Try it: In the data below, one line contains "The image size is (555, 292)." and a later one contains "Tap the trash". Print both, with every line between them, exactly and alone.

Entries supplied:
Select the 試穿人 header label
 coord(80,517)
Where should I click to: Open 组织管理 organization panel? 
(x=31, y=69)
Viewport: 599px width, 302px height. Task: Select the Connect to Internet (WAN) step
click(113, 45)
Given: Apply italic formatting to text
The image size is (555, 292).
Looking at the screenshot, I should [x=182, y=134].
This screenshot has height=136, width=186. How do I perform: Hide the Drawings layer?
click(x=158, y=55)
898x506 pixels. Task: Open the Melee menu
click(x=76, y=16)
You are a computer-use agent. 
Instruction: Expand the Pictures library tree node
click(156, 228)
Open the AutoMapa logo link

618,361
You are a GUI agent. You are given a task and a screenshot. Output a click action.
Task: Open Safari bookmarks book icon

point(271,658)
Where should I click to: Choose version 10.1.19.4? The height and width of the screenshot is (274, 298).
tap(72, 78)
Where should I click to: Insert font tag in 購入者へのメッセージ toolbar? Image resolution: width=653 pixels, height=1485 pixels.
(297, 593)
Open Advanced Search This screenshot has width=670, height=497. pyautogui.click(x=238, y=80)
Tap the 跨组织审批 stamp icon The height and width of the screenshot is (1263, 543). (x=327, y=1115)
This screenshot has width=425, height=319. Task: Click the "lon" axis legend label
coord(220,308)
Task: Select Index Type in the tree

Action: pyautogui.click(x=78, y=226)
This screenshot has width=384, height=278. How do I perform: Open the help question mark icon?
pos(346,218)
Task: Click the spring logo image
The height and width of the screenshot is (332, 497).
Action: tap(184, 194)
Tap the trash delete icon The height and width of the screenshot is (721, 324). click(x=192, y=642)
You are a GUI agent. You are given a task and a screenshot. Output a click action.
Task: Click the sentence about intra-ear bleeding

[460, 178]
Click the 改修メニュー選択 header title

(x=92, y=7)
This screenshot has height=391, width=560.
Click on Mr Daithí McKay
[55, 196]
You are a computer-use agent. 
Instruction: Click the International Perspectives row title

Solution to the exercise:
The image size is (555, 292).
Looking at the screenshot, I should [x=182, y=134].
This screenshot has height=136, width=186. How do I perform: Hide the Drawings layer?
click(x=158, y=55)
898x506 pixels. Task: Open the Melee menu
click(x=76, y=16)
You are a computer-use agent. 
Instruction: Expand the Pictures library tree node
click(156, 228)
Open the AutoMapa logo link

618,361
You are a GUI agent. You are given a task and a screenshot. Output a click action.
Task: Open Safari bookmarks book icon

point(271,658)
Where should I click to: Choose version 10.1.19.4? The height and width of the screenshot is (274, 298).
tap(72, 78)
Where should I click to: Insert font tag in 購入者へのメッセージ toolbar? Image resolution: width=653 pixels, height=1485 pixels.
(297, 593)
Open Advanced Search This screenshot has width=670, height=497. pyautogui.click(x=238, y=80)
Tap the 跨组织审批 stamp icon The height and width of the screenshot is (1263, 543). (x=327, y=1115)
This screenshot has width=425, height=319. Task: Click the "lon" axis legend label
coord(220,308)
Task: Select Index Type in the tree

Action: pyautogui.click(x=78, y=226)
This screenshot has width=384, height=278. How do I perform: Open the help question mark icon?
pos(346,218)
Task: Click the spring logo image
The height and width of the screenshot is (332, 497).
Action: tap(184, 194)
Tap the trash delete icon The height and width of the screenshot is (721, 324). click(x=192, y=642)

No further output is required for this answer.